Frequently Used Insurance Terms
Accident: A sudden, unexpected and unintended event
Accidental Death & Dismemberment (AD&D): An additional cash benefit to be paid to the insured person or his beneficiaries (usually family members) if an accident causes either the death of the insured or to lose body parts.
Claim: A formal notice to an insurance company requesting payment of an amount under the terms of a policy.
Co-insurance: The ratio (%) of splitting a bill between the insurance company and you. 80% for the first $5,000 means the insurance company will pay $4,000 and you are responsible for the remaining $1,000.
Co-pay: The fee you pay for certain medical services or prescription drugs. For example, you may pay $10 to fill a prescription and the health plan cover the balance of the charges.
Covered Exenses: Most health insurance plans, whether they are fee-for-service, HMOs or PPOs, do not pay for all health care services. Some may not pay for prescription drugs. Others may not pay for mental health care. Covered health care services are those medical procedures the health insurer agrees to pay for. They are listed in the health insurance policy.
Covered Person: Any Insured and Dependent who enrolls for coverage and for whom the required premium is paid.
Customary Fee/Charges: Most health insurance plans will pay only what the call a reasonable and customary fee for a particular health care service. If your doctor charges $1,000 for a hernia repair while most doctors in your area charge only $600, you will be billed for the $400 difference. This is addition to the deductible and coinsurance you would expected to pay. To avoid this additional cost, ask your doctor to accept your health insurance company's payment as full payment. Or shop around to find a doctor who will. Otherwise you will have to pay the rest yourself.
Deductible: The dollar amount of covered expenses you are responsible to pay the physician or medical facility each year before the policy will pay any benefits. Deductible Per Event means you pay your decutible once for all different services you received per one sickness or accident. So in case your doctor requires you to return for a check of your condition due to the same sickness, you will not pay the deductible again.
Exclusions: Specific conditions or circumstances for which the health insurance policy will not provide benefits.
HMO (Health Maintenance Orgnization): Prepaid health insurance plans. You pay a monthly premium and the HMO covers your doctors' visits, hospital stays, emergency care, surgery, checkups, lab tests, x-rays, and therapy. You must use the doctors and hospitals designated by the HMO. Kaiser is an example of a HMO.

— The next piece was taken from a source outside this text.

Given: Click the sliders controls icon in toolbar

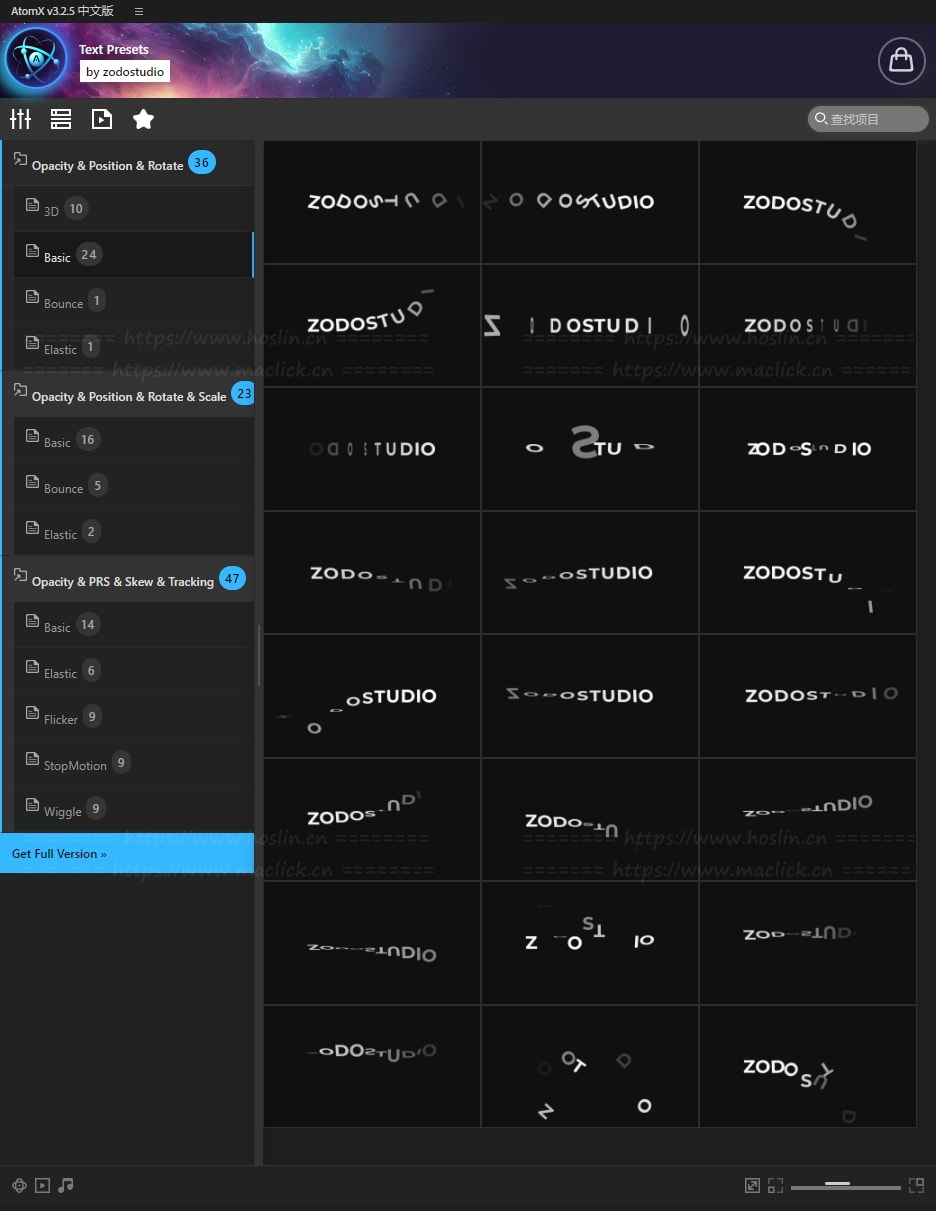Looking at the screenshot, I should click(20, 119).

Managed Care: Ways to manage costs, use, and quality of the health care system. All HMOs and PPOS have managed care.
Maximum Lifetime Medical Benefits: The total amount payable by the insurance company for covered medical expenses due to injury or sickness per policy lifetime.
Maximum Out-of-Pocket Expenses: The most money you well be required to pay a year for deductibles and coinsureance. It is a stated dollar amount set by the health insurance company, in additioni to regular premiums.
Maximum per Injury or Sickness: The total amount payable by the insurance company for covered medical expenses for injury or sickness per medical event.
Medical Evacuation: Transferring the insured person to the nearest hospital or medical facility in case on an emergency injury or sickness or back to his home country.
PPO (Preferred Provider Organization): A network of doctors, clinics, hospitals, and related medical service providers who are organized under the PPO to provide health care at a discounted or negotiated rate. You can use other doctors, but at a higher cost than if you used one in the PPO network.
Pre-existing Condition: A health problem (injury or illness) that existed before the date your health insurance became effective.
Premium: The amount you pay in exchange for health insurance coverage.
Primary Care Doctor: Uusally your first contact for health care. This is often a family physicain or internist. A primary care doctor monitors your health and diagnoses adn treats minot health problems, and refers you to specialists if another level of health care is needed. In many insurance plans, health care by specialists is only paid for if you are referred by your primary care doctor. The HMO or insurance company will provide you with a list of doctors fromwhich you will choose your primary care doctor.
Provider: Any person (doctor, nurse, dentist) or institiution (hospital or clinic) taht provides medical care.
Repratriation: Transporting the remains of insured person back to his home country.
Sickness: An illness, disease or condition of the inusred for which he/she incurs medical expenses while covered under the Policy. All related conditions and recurrent symptoms of the same or similar condition will be considered one Sickness.
Third-Party Payer: Any payer for health care services other than you. This can be a healther insurance company, an HMO, a PPO, or the Federal Government.